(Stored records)
▬▬▬

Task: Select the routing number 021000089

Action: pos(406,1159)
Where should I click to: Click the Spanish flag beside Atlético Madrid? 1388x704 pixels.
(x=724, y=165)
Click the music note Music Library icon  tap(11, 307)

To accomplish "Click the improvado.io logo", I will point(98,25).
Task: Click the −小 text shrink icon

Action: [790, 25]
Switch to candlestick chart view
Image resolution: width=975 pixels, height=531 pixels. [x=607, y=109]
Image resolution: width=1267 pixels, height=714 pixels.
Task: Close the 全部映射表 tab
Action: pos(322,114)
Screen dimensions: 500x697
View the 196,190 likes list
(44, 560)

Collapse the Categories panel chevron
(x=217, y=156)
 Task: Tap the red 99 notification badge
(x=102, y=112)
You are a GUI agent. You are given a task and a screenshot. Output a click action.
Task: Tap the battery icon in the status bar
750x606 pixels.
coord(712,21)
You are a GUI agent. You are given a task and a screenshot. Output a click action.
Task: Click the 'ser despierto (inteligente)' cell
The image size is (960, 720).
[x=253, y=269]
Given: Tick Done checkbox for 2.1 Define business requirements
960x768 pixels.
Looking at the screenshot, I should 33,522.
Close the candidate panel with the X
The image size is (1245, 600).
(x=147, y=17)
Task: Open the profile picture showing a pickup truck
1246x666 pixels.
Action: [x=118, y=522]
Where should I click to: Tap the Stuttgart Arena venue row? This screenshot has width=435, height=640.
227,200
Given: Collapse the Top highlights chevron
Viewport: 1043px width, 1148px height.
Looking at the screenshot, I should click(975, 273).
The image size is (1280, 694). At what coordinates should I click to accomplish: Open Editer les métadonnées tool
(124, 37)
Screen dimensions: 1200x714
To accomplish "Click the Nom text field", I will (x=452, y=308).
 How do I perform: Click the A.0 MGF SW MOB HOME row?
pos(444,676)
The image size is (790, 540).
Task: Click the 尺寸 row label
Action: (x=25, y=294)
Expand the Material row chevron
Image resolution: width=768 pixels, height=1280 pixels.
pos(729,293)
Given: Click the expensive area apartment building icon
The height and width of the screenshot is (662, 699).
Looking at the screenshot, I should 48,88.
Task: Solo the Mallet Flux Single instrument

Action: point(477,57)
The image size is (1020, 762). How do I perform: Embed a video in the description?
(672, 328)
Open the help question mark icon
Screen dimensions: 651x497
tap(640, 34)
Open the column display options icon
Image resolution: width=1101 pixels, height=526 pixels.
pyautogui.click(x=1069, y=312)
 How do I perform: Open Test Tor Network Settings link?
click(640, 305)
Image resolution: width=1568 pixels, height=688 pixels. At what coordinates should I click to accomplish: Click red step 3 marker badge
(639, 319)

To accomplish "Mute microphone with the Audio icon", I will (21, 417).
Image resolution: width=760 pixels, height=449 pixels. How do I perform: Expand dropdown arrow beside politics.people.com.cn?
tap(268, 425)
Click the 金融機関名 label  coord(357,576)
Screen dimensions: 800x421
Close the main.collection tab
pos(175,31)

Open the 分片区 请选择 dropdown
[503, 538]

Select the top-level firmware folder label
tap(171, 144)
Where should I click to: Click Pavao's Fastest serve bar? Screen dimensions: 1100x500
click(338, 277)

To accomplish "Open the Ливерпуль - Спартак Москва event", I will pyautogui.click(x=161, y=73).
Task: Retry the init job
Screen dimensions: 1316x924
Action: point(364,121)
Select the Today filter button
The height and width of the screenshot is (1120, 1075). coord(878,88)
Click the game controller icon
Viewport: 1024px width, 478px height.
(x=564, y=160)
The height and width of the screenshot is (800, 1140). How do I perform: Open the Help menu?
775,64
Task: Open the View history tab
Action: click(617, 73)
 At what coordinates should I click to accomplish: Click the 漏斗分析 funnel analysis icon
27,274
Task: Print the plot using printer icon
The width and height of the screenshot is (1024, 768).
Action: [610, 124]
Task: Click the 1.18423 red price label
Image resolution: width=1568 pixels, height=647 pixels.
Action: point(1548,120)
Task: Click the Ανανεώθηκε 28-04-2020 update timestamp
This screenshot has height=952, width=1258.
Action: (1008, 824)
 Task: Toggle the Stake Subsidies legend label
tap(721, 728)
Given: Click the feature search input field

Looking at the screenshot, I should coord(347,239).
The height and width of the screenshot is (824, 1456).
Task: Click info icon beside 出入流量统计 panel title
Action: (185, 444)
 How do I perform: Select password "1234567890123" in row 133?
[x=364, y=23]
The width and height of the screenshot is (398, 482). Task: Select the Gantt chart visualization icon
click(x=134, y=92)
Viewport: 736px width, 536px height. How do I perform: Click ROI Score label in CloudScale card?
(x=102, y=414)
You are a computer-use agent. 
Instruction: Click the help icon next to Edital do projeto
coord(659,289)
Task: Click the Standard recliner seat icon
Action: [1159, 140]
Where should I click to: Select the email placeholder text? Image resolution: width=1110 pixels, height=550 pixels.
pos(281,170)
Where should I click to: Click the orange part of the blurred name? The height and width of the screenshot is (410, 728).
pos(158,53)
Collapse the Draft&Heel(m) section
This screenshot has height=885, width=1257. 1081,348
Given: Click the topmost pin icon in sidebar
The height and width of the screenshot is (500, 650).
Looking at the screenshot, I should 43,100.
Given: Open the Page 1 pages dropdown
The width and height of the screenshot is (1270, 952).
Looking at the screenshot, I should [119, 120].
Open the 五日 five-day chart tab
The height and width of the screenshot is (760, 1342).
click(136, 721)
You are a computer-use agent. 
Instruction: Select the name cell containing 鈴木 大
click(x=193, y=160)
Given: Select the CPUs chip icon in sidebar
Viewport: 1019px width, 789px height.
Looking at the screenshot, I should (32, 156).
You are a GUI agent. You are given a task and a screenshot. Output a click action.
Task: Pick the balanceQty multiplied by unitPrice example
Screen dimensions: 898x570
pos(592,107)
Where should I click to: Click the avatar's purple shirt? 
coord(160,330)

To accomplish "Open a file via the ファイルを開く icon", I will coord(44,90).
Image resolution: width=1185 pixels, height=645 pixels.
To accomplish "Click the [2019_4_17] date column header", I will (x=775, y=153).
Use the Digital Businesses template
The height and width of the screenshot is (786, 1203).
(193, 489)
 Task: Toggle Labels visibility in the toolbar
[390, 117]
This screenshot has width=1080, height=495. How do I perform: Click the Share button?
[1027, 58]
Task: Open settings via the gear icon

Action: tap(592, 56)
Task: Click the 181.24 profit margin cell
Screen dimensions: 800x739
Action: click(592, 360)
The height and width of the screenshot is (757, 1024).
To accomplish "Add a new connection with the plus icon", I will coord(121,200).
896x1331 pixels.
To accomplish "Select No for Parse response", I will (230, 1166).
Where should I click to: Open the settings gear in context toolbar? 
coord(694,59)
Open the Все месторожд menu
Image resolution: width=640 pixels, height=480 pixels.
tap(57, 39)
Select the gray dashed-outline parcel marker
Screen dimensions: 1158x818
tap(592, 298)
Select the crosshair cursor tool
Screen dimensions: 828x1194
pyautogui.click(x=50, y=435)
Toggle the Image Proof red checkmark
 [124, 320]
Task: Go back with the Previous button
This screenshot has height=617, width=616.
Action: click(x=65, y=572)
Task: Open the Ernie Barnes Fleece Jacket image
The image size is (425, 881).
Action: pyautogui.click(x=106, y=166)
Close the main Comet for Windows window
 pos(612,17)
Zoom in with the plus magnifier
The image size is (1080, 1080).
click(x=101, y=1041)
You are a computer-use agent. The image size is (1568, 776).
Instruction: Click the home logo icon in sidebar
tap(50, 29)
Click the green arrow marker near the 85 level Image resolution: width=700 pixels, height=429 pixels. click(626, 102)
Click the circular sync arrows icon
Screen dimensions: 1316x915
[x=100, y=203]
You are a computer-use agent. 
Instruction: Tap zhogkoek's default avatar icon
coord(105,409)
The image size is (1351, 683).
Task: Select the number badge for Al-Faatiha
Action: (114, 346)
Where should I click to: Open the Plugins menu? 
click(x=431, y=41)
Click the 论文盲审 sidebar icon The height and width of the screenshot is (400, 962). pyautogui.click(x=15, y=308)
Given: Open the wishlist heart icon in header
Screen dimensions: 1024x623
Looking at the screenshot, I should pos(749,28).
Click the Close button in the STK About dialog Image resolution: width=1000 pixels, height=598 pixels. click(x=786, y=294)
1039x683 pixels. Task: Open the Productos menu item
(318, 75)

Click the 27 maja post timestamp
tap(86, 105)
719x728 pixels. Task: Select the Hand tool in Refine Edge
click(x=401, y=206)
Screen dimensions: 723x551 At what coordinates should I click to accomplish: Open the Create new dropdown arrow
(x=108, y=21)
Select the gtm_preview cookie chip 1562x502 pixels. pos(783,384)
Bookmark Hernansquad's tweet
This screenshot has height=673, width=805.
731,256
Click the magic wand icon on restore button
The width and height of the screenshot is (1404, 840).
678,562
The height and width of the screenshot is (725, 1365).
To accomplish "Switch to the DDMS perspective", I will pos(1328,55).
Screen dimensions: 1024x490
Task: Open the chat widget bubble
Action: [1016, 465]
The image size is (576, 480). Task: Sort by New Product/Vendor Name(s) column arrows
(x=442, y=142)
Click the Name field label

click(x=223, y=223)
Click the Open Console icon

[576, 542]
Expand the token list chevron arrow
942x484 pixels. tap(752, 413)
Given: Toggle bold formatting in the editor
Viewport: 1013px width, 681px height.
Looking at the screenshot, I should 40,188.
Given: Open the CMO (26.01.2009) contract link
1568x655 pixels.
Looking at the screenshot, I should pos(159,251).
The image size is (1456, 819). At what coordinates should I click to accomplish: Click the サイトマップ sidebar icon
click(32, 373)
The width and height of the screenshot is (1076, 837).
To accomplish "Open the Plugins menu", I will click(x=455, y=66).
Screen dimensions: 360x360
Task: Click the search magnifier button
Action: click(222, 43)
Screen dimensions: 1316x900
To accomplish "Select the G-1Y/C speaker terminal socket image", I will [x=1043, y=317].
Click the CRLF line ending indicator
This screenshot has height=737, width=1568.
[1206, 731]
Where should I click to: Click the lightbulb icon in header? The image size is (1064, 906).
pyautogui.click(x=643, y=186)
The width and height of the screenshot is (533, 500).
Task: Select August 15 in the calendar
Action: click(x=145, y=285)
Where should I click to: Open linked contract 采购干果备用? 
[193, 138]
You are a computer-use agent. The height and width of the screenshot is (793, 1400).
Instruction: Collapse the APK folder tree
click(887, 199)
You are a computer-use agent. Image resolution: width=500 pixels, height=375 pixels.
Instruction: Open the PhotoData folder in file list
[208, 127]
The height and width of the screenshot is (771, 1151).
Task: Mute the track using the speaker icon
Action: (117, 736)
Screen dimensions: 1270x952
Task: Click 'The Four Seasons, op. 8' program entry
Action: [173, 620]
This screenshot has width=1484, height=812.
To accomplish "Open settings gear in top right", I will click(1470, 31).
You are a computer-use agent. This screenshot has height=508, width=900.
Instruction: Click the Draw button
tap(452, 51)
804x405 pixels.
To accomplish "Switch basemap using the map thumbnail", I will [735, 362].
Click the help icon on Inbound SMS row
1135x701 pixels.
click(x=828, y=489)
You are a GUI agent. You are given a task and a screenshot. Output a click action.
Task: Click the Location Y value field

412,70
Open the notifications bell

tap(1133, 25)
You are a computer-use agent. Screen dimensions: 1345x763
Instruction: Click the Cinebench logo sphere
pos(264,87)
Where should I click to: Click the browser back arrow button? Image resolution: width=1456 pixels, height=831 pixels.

▬▬▬

From the records above, quote only the lines running from the line with "Click the Name field label" to the line with "You are a computer-use agent. The height", both lines included.

Click the Name field label

click(x=223, y=223)
Click the Open Console icon

[576, 542]
Expand the token list chevron arrow
942x484 pixels. tap(752, 413)
Given: Toggle bold formatting in the editor
Viewport: 1013px width, 681px height.
Looking at the screenshot, I should 40,188.
Given: Open the CMO (26.01.2009) contract link
1568x655 pixels.
Looking at the screenshot, I should pos(159,251).
The image size is (1456, 819). At what coordinates should I click to accomplish: Click the サイトマップ sidebar icon
click(32, 373)
The width and height of the screenshot is (1076, 837).
To accomplish "Open the Plugins menu", I will click(x=455, y=66).
Screen dimensions: 360x360
Task: Click the search magnifier button
Action: click(222, 43)
Screen dimensions: 1316x900
To accomplish "Select the G-1Y/C speaker terminal socket image", I will [x=1043, y=317].
Click the CRLF line ending indicator
This screenshot has height=737, width=1568.
[1206, 731]
Where should I click to: Click the lightbulb icon in header? The image size is (1064, 906).
pyautogui.click(x=643, y=186)
The width and height of the screenshot is (533, 500).
Task: Select August 15 in the calendar
Action: click(x=145, y=285)
Where should I click to: Open linked contract 采购干果备用? 
[193, 138]
You are a computer-use agent. The height and width of the screenshot is (793, 1400).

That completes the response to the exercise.